→ **TASK OBJECTIVE**: Skip the images and repeat every entry word for word.

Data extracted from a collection
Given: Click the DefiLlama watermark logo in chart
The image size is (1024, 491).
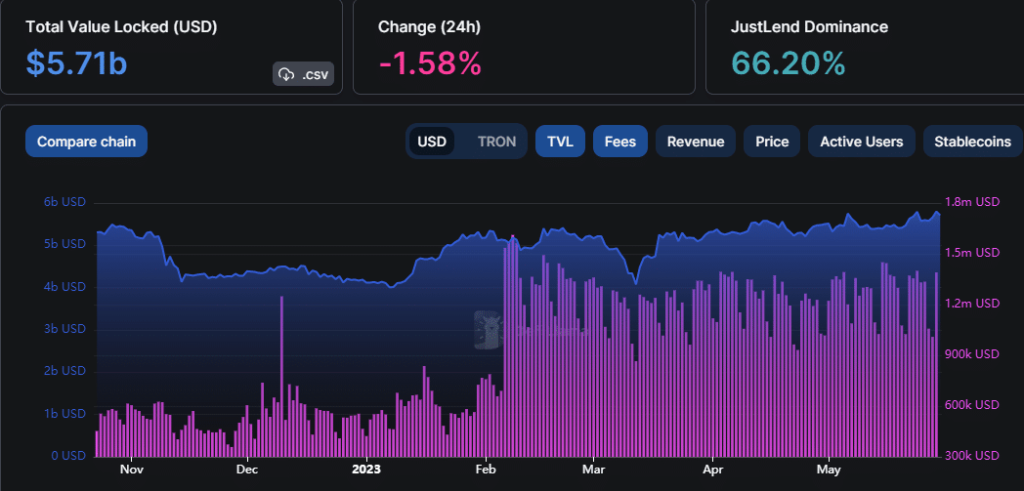Looking at the screenshot, I should [x=488, y=331].
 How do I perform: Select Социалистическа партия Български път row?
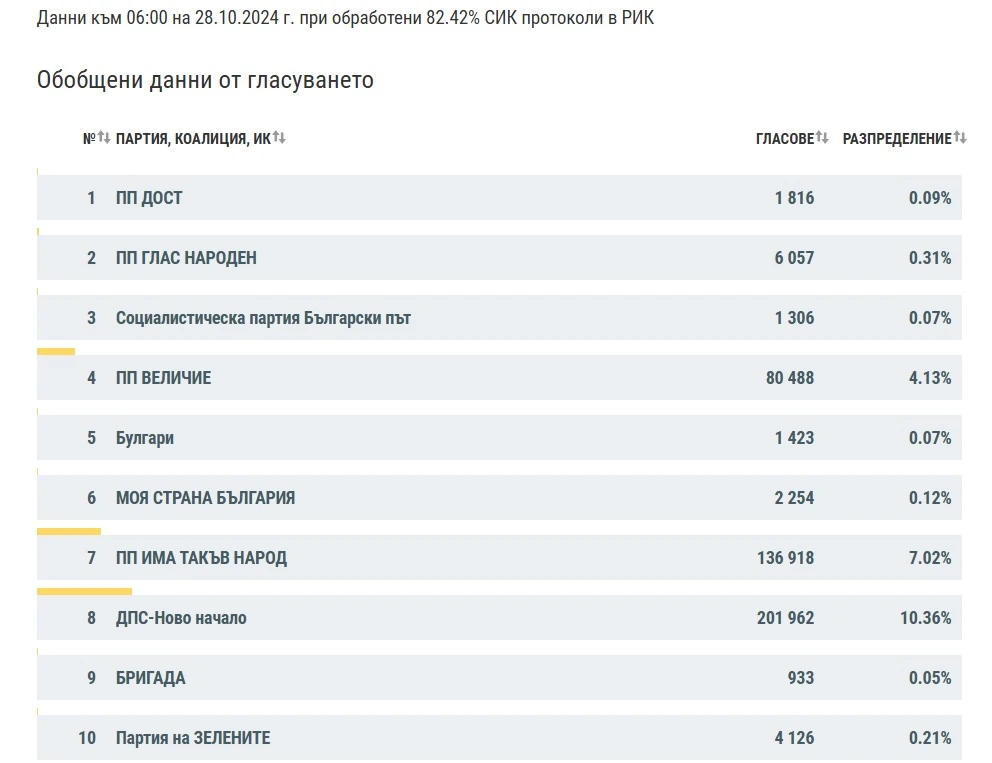499,318
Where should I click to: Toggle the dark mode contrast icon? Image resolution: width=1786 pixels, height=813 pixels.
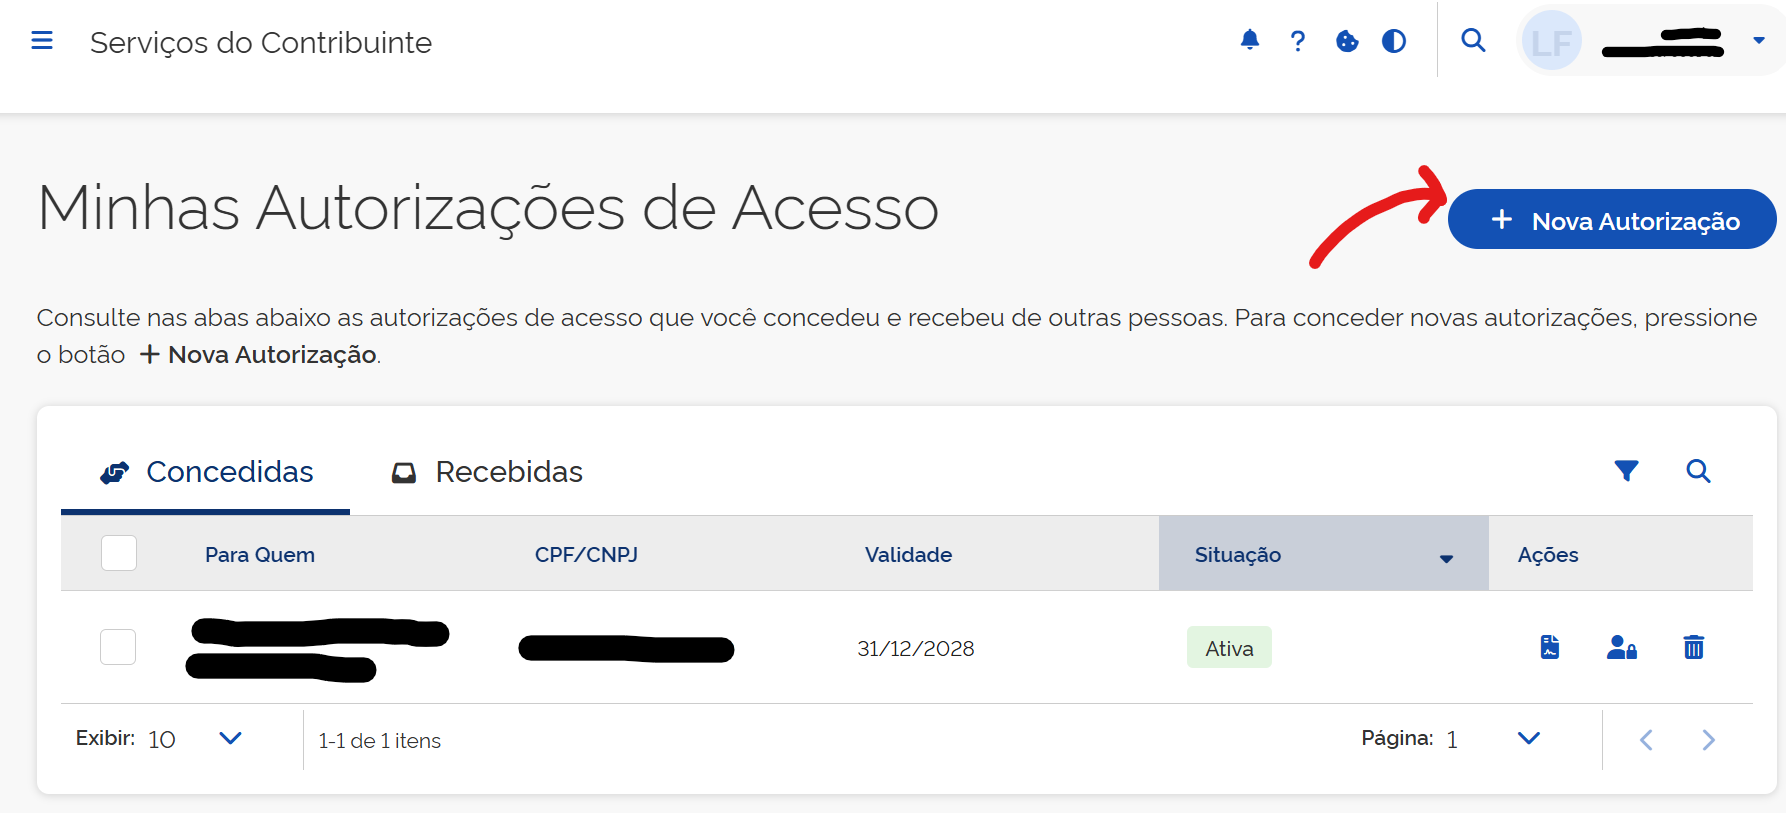pos(1394,41)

→ **SOLUTION**:
Given: Click the DefiLlama watermark logo in chart
The image size is (1024, 491).
Looking at the screenshot, I should [x=488, y=331].
 How do I perform: Select Социалистическа партия Български път row?
499,318
Where should I click to: Toggle the dark mode contrast icon? Image resolution: width=1786 pixels, height=813 pixels.
pos(1394,41)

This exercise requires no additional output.